The data »

┄┄┄┄┄┄

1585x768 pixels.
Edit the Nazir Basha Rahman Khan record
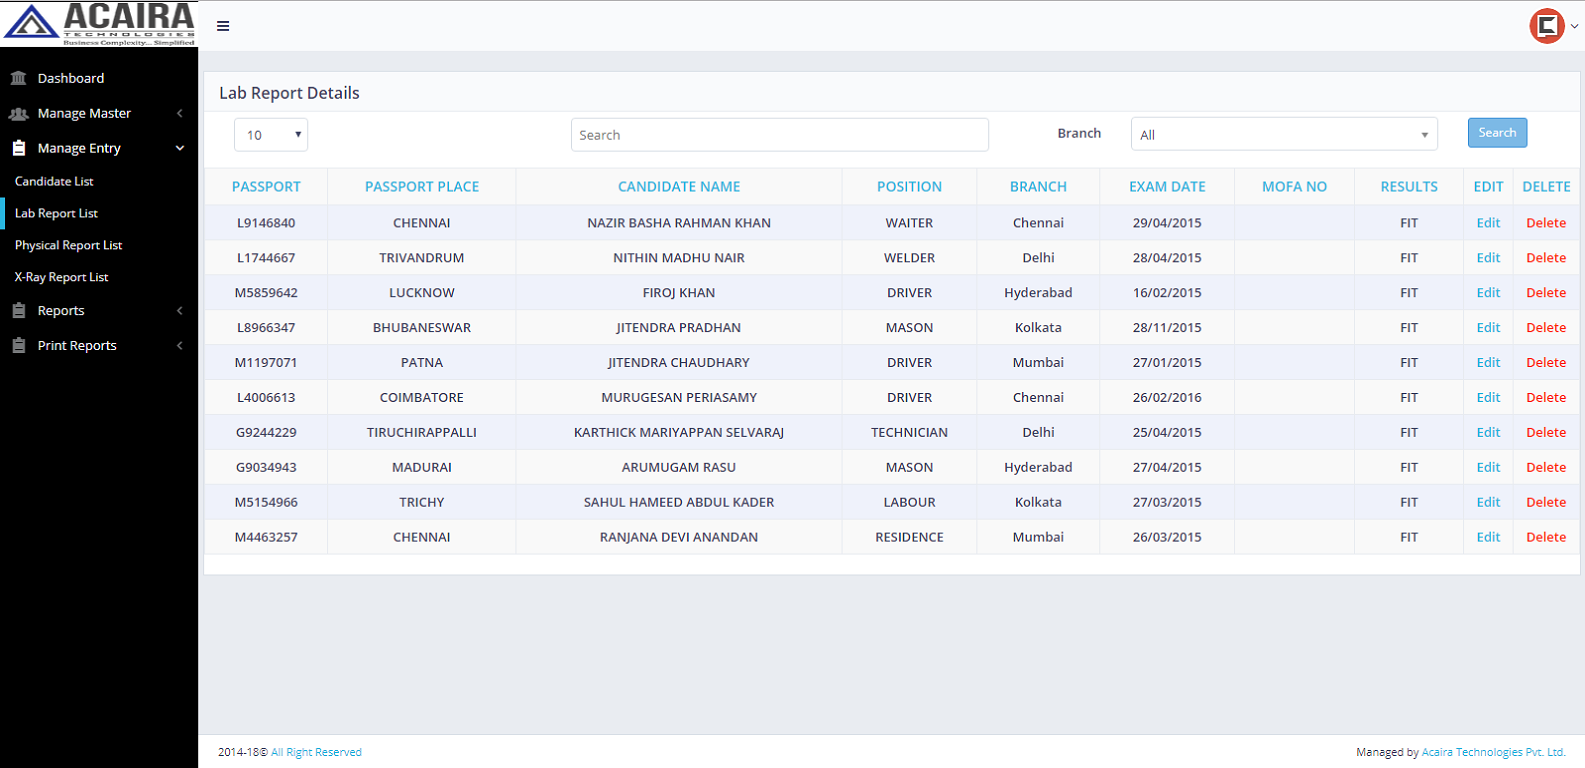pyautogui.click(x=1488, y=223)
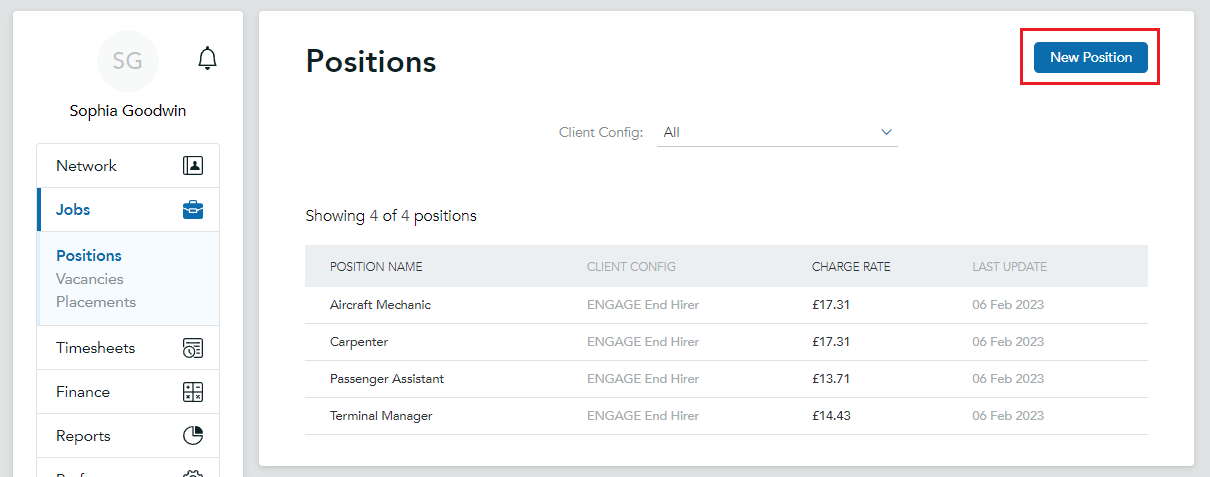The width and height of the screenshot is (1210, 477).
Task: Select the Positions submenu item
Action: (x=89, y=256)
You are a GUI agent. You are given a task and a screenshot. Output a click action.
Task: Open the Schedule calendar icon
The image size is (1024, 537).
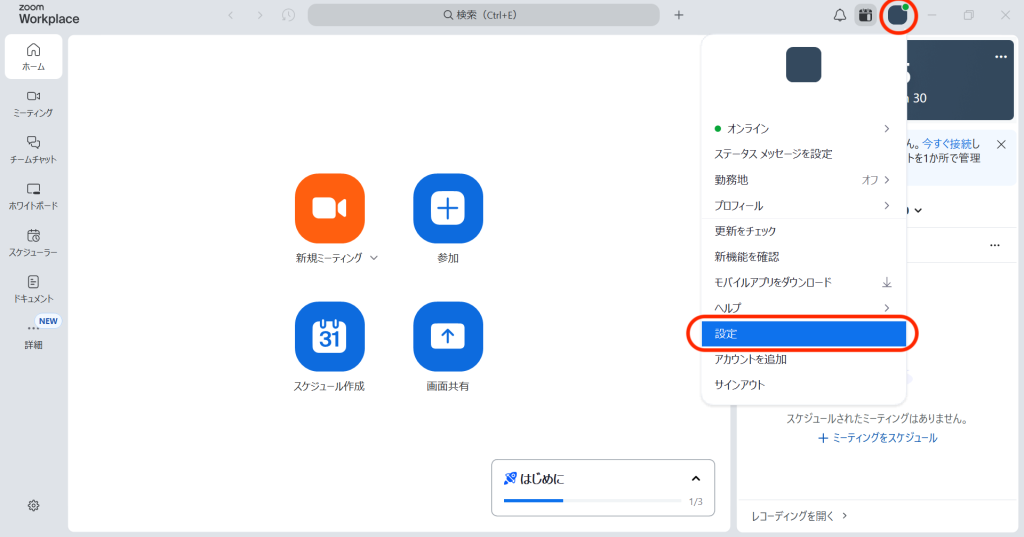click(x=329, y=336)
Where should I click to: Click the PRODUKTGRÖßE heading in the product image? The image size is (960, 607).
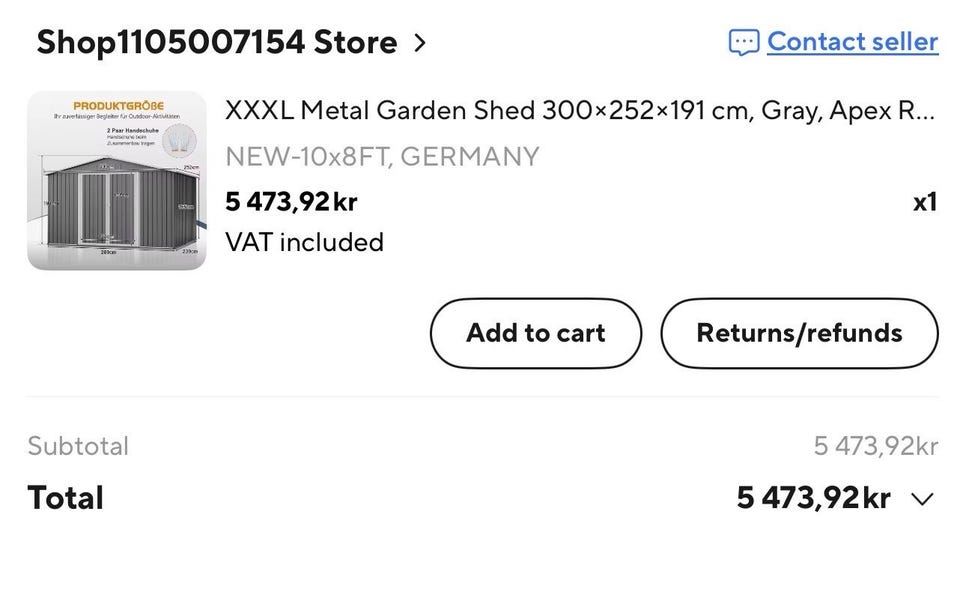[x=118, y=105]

┄┄┄┄┄┄

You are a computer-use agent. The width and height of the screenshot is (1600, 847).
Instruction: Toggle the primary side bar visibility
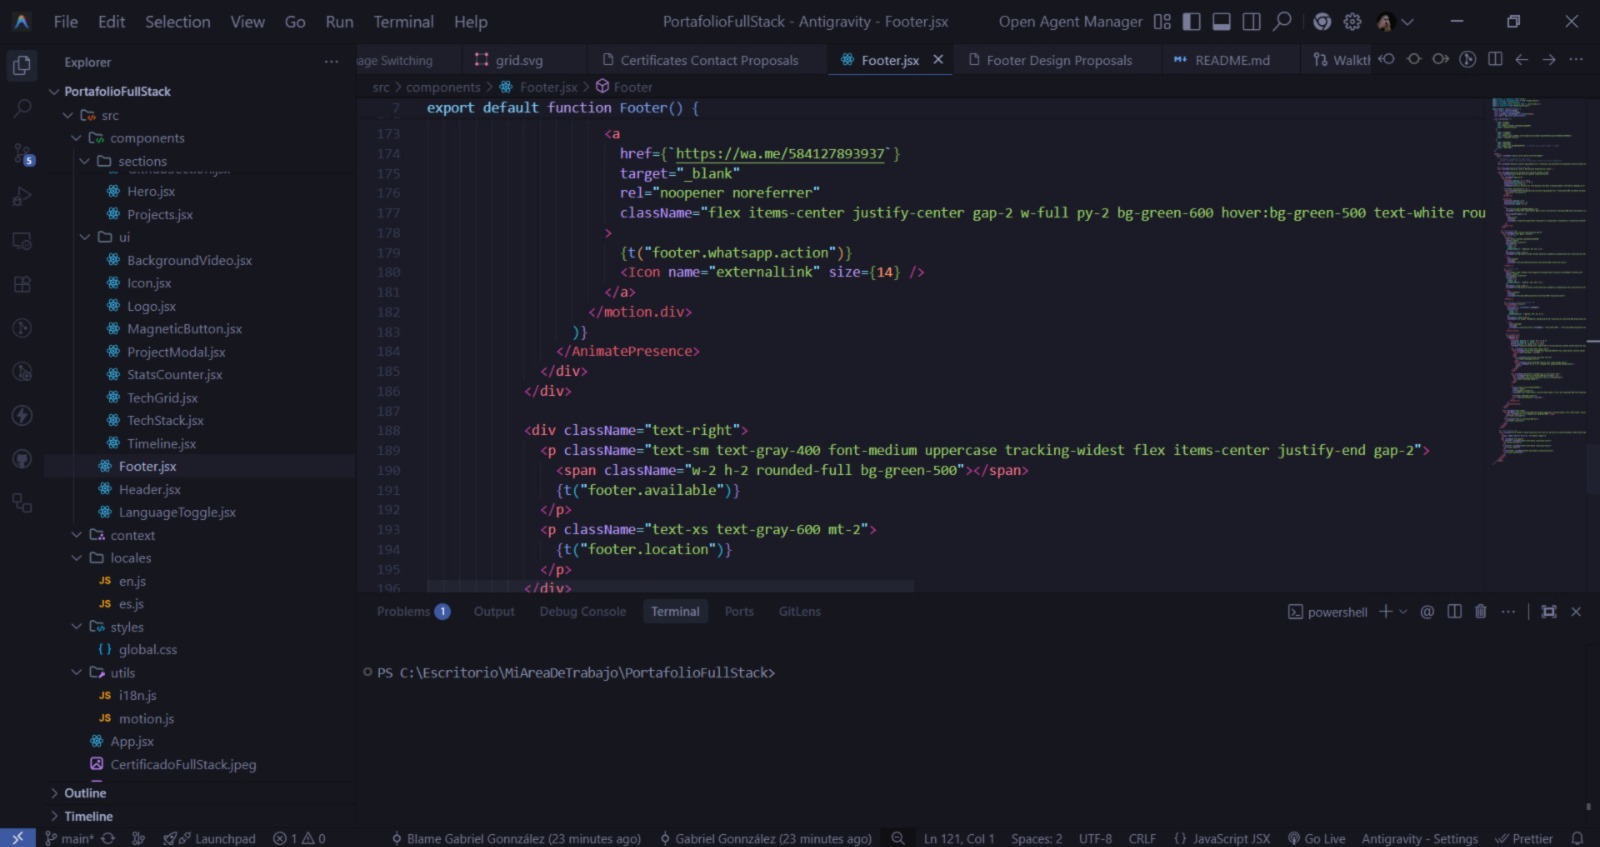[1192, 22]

┄┄┄┄┄┄

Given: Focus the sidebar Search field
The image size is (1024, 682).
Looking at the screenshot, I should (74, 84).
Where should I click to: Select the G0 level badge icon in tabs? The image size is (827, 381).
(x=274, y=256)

┄┄┄┄┄┄

Required work » Please copy out each line of the data in which the word "agent" occurs.

Your response »
You are a GUI agent. You are given a task and a screenshot. Output a click action.
You are a computer-use agent. The width and height of the screenshot is (1600, 847).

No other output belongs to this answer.